Any retriever that has worked in vastly different environments from a young age, is going to be better off on a new type of hunt than a dog that has only ever trained in very specific habitats.
It’s also a good idea to work up a sweat on those adventure hunts and get in where the birds live, even if you believe that’s solely the dog’s job. If you’re walking a two-track for grouse, the dog is likely to stay on the easy path as well—and probably won’t find too many birds. But if you veer off the trail and work your way through the cover, the dog will follow suit. The same goes for pheasants in the cattails, quail in the mesquite, and on and on. Eventually, if you get the dog working where the birds live, the reason he is there will click into place quickly.
Dead Bird, Now What?
Another common complaint that comes out of the new-bird crowd is a dog that won’t pick up his first woodcock or grouse or whatever. At this point, after initial success in a new environment, I often try to get the dog excited and toss the dead bird a short ways. I want the dog to see we are going to have some retrieving fun, and that’s usually enough to get them over the hump.
You can, long before you the season starts, work with dummies that are covered in new game-bird scent as well. While I prefer to always try to get live (or dead) birds to run through some introduction work, that’s just not possible for everyone. A dummy with some wax-based scent is your next best option.
Worrying about whether your dog will hunt in new environments is one thing, but worrying that your dog will want to hunt too much is another. When it comes to taking an established upland dog and asking them to dove hunt, or duck hunt, you’re really asking a lot if you haven’t trained for it.

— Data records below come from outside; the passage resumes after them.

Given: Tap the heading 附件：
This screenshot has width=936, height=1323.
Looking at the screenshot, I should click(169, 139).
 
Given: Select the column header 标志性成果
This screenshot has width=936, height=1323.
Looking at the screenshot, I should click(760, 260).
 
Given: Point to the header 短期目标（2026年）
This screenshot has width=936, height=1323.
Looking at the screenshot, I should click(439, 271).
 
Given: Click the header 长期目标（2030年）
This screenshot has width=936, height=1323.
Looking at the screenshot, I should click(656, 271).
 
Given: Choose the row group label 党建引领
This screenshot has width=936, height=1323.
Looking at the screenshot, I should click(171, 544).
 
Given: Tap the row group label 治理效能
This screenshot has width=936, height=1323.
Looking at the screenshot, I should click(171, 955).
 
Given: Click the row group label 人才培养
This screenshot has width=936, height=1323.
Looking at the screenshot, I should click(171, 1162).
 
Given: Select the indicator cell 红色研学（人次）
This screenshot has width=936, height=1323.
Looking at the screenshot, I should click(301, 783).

To go from seeking out scent and flushes by running across the landscape to sitting tight and watching all of the action unfold from one spot is very unnatural for dogs. And it simply won’t happen if you don’t train for it. It’s also not fair to ask a high-drive dog for steadiness when he hasn’t been trained to be steady, because that’s a sure recipe for failure.

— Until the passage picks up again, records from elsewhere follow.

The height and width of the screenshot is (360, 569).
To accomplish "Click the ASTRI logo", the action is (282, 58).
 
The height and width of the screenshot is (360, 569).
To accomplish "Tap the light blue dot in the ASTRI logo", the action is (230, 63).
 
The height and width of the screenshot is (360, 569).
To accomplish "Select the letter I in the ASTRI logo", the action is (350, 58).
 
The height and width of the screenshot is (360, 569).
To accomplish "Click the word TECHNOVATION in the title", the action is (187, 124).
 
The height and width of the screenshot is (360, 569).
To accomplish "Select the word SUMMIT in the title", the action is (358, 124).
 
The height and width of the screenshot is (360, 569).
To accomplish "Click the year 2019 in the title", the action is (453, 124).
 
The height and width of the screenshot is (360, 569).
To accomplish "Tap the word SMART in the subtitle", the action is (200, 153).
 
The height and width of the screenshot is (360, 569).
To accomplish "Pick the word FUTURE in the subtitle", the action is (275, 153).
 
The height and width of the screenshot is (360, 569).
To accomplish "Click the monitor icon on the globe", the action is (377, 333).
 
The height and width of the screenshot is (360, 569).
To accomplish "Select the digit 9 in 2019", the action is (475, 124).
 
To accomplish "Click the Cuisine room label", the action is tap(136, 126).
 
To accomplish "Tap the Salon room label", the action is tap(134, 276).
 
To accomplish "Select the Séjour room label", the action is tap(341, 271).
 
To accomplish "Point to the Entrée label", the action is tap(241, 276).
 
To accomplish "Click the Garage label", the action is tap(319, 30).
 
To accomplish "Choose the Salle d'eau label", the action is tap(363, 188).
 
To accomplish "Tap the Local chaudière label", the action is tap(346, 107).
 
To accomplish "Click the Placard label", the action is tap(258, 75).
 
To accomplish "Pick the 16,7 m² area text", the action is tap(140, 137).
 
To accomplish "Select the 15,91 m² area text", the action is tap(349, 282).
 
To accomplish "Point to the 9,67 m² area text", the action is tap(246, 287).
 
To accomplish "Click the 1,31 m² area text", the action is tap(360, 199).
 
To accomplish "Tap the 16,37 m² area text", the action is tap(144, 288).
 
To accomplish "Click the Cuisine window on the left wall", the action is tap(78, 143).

I like to set up dove or duck hunts, complete with spinning wing decoys and calls and whatever the hunt will include, to introduce my dogs to the reality that we have two styles of hunting. One that requires them to go out and find birds, and one that requires them to sit tight (and quietly) and wait for me to send them for retrieves. There isn’t a dog out there that understands this difference without training, so you’ve got to anticipate what you plan to do with your dog and how they’ll react to the new tasks.
This might sound like a lot, and it can be if you try to cram it into a couple of weekend training sessions—so don’t. Take it slow and introduce your dog one new environment at a time. Think about all of the different places you’ll hunt with your dog and the styles best suited to each, and then build a long-term plan to prepare your dog for them. With enough time and effort, you’ll get your dog to the point where there isn’t anything you can’t ask of him hunting-wise, which is a beautiful thing.